RECORDS FOR PROCESSING START
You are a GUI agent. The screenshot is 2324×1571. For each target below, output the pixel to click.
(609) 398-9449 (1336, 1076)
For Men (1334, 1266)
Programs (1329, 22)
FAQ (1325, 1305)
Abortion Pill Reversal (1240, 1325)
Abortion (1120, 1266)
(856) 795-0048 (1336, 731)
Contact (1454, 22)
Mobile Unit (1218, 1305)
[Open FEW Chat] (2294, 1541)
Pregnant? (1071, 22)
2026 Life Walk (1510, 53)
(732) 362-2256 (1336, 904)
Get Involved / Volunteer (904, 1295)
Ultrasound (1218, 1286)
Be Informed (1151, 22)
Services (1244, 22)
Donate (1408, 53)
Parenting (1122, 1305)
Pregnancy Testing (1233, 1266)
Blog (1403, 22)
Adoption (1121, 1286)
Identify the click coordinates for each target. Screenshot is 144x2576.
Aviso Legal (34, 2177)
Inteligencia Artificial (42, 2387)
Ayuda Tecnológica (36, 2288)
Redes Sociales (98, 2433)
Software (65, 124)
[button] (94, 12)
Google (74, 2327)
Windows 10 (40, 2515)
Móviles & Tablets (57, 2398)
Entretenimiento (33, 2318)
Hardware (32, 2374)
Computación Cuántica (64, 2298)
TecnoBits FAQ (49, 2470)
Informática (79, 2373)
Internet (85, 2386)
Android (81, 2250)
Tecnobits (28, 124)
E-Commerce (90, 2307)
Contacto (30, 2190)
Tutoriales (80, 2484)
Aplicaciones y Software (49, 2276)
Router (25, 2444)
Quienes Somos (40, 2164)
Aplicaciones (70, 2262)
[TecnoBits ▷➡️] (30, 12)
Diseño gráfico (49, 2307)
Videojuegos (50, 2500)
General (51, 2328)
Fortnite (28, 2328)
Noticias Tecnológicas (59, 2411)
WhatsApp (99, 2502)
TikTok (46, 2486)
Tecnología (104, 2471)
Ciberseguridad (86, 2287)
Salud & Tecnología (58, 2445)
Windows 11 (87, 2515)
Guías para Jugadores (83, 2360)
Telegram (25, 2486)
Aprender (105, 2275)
RECORDS FOR PROCESSING END
* _EXERCISE INSTRUCTIONS_
Once you have counted the lines above containing the word "Aplicaciones", state that number and nothing more.

* _ANSWER TO THIS PROBLEM_
2